Maternal Immune Activation Meets Down Syndrome: A Perfect Storm for Congenital Heart Defects?

Authors: Abhik Saha¹, Lexe West¹, Greta Foye¹, Sunita Vargheese¹, Jian Huang², Tom Packard, Olivia Veatch³ and Katherine Waugh.  ¹Department of Cell Biology and Physiology, ²Cardiovascular Core, Department of Cardiovascular Medicine, and ³Department of Psychiatry & Behavioral Sciences, The University of Kansas Medical Center.

Abstract Text:

Congenital heart defects (CHDs) represent the leading cause of infant morbidity and mortality worldwide, with most cases having an unspecified etiology. The remaining cases are broadly attributed to broad genetic or environmental causes, often exhibiting incomplete penetrance through largely unknown mechanisms. For example, fetal aneuploidy and maternal exposure to Influenza A independently increase risk of CHDs. Infants with trisomy 21 (T21), also known as Down syndrome (DS), are 50 times more likely to develop CHDs, with nearly half of the progeny affected by this condition. This genetic disorder is also characterized by autoinflammation beginning en utero and hypersensitivity to inflammatory insults, with evidence supporting immunomodulation across chromosomal anomalies that vary with genetic content. Mechanistically dissecting the dual burden of inflammation and CHDs in individuals with DS has the potential to reshape the known landscape of mammalian cardiovascular development.

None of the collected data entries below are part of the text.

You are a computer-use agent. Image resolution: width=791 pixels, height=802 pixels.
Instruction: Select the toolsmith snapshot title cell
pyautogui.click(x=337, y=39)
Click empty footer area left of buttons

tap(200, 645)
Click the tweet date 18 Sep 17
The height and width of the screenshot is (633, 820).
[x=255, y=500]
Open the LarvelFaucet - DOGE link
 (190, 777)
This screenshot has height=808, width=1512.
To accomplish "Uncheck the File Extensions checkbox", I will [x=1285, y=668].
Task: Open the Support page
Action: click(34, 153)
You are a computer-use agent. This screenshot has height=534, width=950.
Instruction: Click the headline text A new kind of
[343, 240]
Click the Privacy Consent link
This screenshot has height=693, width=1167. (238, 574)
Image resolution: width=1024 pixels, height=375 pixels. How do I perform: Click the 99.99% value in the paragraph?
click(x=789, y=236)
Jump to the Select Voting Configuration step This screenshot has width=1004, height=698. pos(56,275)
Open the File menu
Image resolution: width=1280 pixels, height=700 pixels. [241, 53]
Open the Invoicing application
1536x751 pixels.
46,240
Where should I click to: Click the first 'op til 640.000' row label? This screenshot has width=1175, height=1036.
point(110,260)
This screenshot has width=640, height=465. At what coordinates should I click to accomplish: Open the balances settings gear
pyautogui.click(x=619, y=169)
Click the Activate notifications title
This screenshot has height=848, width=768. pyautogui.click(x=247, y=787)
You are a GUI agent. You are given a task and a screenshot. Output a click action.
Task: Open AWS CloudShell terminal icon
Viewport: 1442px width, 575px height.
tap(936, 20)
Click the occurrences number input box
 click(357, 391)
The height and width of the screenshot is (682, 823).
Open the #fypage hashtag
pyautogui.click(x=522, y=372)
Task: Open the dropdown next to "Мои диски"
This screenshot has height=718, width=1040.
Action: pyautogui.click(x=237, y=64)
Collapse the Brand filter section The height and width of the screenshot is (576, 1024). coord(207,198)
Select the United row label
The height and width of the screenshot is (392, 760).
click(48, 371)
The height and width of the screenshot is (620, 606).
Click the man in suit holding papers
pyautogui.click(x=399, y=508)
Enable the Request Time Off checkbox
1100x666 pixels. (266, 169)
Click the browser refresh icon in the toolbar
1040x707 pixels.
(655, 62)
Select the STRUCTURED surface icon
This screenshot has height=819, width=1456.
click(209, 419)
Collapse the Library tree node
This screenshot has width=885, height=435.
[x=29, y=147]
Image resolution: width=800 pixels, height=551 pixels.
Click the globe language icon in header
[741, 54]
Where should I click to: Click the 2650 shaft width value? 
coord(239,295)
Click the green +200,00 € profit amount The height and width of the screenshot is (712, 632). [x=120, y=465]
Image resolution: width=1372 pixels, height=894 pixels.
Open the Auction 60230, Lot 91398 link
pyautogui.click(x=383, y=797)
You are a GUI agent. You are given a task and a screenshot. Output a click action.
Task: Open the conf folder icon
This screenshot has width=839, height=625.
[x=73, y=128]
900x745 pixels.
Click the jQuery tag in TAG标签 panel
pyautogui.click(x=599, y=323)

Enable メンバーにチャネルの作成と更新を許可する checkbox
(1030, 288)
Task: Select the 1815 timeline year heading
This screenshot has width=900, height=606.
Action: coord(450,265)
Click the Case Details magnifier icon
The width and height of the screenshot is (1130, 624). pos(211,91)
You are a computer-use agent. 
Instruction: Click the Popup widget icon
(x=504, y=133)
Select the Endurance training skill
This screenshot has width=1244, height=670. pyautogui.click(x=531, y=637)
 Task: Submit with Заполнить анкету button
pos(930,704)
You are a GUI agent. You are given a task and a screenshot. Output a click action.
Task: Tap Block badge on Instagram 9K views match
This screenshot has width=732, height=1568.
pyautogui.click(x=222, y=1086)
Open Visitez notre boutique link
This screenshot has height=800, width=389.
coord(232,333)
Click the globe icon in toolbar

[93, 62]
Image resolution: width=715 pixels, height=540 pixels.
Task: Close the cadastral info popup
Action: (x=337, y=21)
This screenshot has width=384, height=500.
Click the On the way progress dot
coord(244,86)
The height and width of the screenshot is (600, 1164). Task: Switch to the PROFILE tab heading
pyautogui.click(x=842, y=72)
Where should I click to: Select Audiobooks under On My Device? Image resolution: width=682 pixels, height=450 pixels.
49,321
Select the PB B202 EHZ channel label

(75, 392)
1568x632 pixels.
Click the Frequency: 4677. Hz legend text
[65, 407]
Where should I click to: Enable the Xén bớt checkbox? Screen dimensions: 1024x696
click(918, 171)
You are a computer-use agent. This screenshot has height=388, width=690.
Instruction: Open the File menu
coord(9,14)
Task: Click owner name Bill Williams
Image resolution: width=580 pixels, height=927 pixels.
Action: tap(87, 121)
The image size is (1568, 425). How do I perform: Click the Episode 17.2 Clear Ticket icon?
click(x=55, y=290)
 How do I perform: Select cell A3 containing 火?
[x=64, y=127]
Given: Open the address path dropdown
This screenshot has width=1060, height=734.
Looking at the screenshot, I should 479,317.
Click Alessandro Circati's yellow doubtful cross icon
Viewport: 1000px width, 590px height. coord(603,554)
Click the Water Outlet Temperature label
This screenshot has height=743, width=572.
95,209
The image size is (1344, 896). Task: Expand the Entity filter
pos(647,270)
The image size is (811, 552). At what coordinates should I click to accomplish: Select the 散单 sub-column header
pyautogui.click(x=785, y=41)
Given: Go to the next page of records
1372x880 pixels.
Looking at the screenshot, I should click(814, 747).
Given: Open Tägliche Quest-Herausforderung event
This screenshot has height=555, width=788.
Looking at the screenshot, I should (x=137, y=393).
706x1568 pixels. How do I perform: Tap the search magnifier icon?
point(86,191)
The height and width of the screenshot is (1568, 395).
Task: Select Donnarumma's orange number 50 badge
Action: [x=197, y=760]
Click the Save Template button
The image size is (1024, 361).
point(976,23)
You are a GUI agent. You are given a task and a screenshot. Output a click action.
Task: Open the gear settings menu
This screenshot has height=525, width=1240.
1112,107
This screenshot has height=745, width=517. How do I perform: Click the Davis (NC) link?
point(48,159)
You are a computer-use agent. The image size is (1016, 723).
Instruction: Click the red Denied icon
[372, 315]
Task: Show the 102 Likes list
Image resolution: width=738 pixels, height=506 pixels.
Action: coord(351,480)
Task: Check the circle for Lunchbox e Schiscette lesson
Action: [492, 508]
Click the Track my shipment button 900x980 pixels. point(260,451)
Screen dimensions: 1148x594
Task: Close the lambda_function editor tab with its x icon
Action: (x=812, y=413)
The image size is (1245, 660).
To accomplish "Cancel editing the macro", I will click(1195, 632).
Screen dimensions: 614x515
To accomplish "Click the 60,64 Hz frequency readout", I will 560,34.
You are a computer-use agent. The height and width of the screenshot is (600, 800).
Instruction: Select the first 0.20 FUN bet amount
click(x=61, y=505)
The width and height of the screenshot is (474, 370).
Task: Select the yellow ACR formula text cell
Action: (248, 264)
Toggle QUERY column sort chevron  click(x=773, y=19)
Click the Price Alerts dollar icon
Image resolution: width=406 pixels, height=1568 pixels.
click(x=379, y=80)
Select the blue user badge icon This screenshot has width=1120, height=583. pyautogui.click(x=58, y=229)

We posit that the penetrance and severity of heart defects will be heightened in offspring genetically predisposed to the deleterious impacts of maternal immune activation (MIA), due to gene dosage of cytokine receptors orthologous to those on human chromosome 21. This study utilizes medical histories from >37,000 pregnancies at KUMC, focusing on 2405 progeny with chromosomal anomalies, of which 1923 have documented MIA. We also present preliminary data here from our cause-effect investigations using a mouse model of DS and MIA driven by viral mimetic exposure to elucidate the impacts of heightened inflammation on fetal demise, placental dysfunction, and abnormal heart morphogenesis among genetically distinct littermates. Dissecting the interplay between environmental and genetic risk factors for heart malformations could inform targeted therapeutic strategies for high-risk pregnancies with implications that extend well beyond the scope of DS.